*Article*
· · · · · · ·

Common Position of the Ministers of Agriculture of the Visegrad Group (Czech Republic, Hungary, Poland and Slovakia) and Bulgaria, Croatia, Romania and Slovenia on the Commission’s Proposal for a Directive of the European Parliament and of the Council on

The Agriculture Ministers of the Visegrad Group (Czech Republic, Hungary, Poland and Slovakia) have met with their counterparts from Bulgaria, Croatia, Romania and Slovenia, under the Slovak Presidency of the Visegrad Group, to discuss recent developments in the long-running discussions on unfair trading practices. Based on the Commission’s proposal to curb unfair trading practices (UTPs) from the 12th April 2018 and the progress achieved under the BG PRES and AT PRES, the ministers have agreed on the following joint positions:

  1. THEY SUPPORT the outcomes of the Commission’s impact assessment on the initiative to improve the functioning of the food supply chain and THEY UNDERLINE the results of the public consultation, which clearly state that UTPs have a detrimental effect on the functioning of the food supply chain and on the farmers’ position within the supply chain.
  2. THEY WELCOME the Commission’s proposal for a Directive of the European Parliament and of the Council on UTPs in business-to-business relationships in the food supply chain. THEY BELIEVE that the Directive will allow Member States enough flexibility to maintain national legislation, whilst supporting and strengthening it and presenting it a solution to tackle UTPs at the EU level.
  3. THEY RECOGNISE the importance of a well-balanced and well-functioning food supply chain in both socio-economic terms and as a vital part of the EU internal market. In this context, THEY POINT OUT that there is a significant difference in the bargaining power of the business operators involved, which leads to disproportions in the chain and to the application of UTPs.
  4. THEY EXPRESS CONCERN that the Directives proposal only offers limited protection to agri-food suppliers, that are SMEs, against buyers, that are large companies, which might lead to further disproportions within the food supply chain.
  5. THEY EMPHASIZE that the protection of all agricultural producers, no matter their size and legal entity, needs to remain a priority. Agricultural producers are the first and most important part of the food supply chain and due to their often-weaker economic position have a lower bargaining power which is why they suffer the most due to the application of UTPs by economically larger operators.
  6. THEY UNDERSTAND that the Directive should offer only minimal harmonisation at the EU level and THEY STRESS that maintaining the agricultural legal basis, article 43 TFEU, is of utmost importance. THEY PERCEIVE that agri-food producers as suppliers of all sizes should be protected, but the limitations of the legal basis need to be taken into account. This is why THEY ONLY STRESS THE NEED to fully enlarge the scope of buyers, in order to offer full protection to micro, small and medium agri-food producers at all levels.

· · · · · · ·

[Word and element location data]
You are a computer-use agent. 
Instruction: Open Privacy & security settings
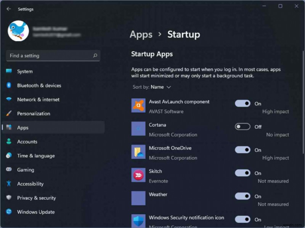[36, 198]
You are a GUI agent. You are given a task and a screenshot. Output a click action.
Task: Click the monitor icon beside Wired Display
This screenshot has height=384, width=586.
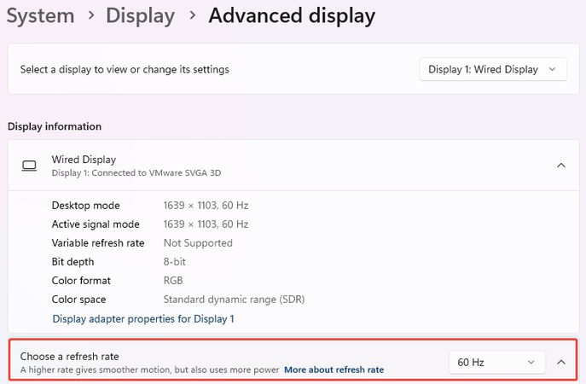29,165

· · · · · · ·

*Required work*
[1] Answer these questions about the common position on unfair trading practices:
(a) Under whose presidency did the ministers meet?
(b) On what date did the Commission put forward its proposal to curb unfair trading practices?
(c) Which article does the text name as the agricultural legal basis?
[2] Please carry on the common position on unfair trading practices after point 6, adding further numbered points in the same style.

*The answers*
[1]
(a) The Slovak Presidency of the Visegrad Group.
(b) The 12th April 2018.
(c) Article 43 TFEU.

[2]
  7. THEY AGREE with the fact that, there is a need of a closer cooperation between competent authorities, especially when it comes to sharing best practices and mainly when it comes to tackling cross-border UTPs. In this sense however, THEY INSIST that the Member State in which the buyer is suspected of having applied a UTP, is where it should be inspected by the competent authority. Nevertheless, when it comes to cross-border UTPs, THEY DEEM IT NECESSARY to provide the complainant with the option to file a complaint in their national language to their national competent authority.
  8. When it comes to the scope of the products, THEY HIGHLIGHT that all agricultural products and all processed agricultural products have to be covered by the current scope of the proposal.
  9. THEY POINT OUT that the so-called “grey” UTPs set a dangerous precedence for the future and should be fully banned.
  10. THEY SUPPORT the development of an EU-wide network, which would include an overview of not only the Directive and contacts on each of the national competent authorities in each Member State, but also of their national UTPs legislations, that could go beyond the Directives competences.
  11. THEY APPRECIATE the Commissions continued effort in tackling the issue of UTPs and activities aimed at improving the functioning of the food supply chain. THEY RECOGNISE the important role that DG AGRI and Commissioner Hogan played in achieving this legislative outcome and AIM to strengthen and improve the initial proposal.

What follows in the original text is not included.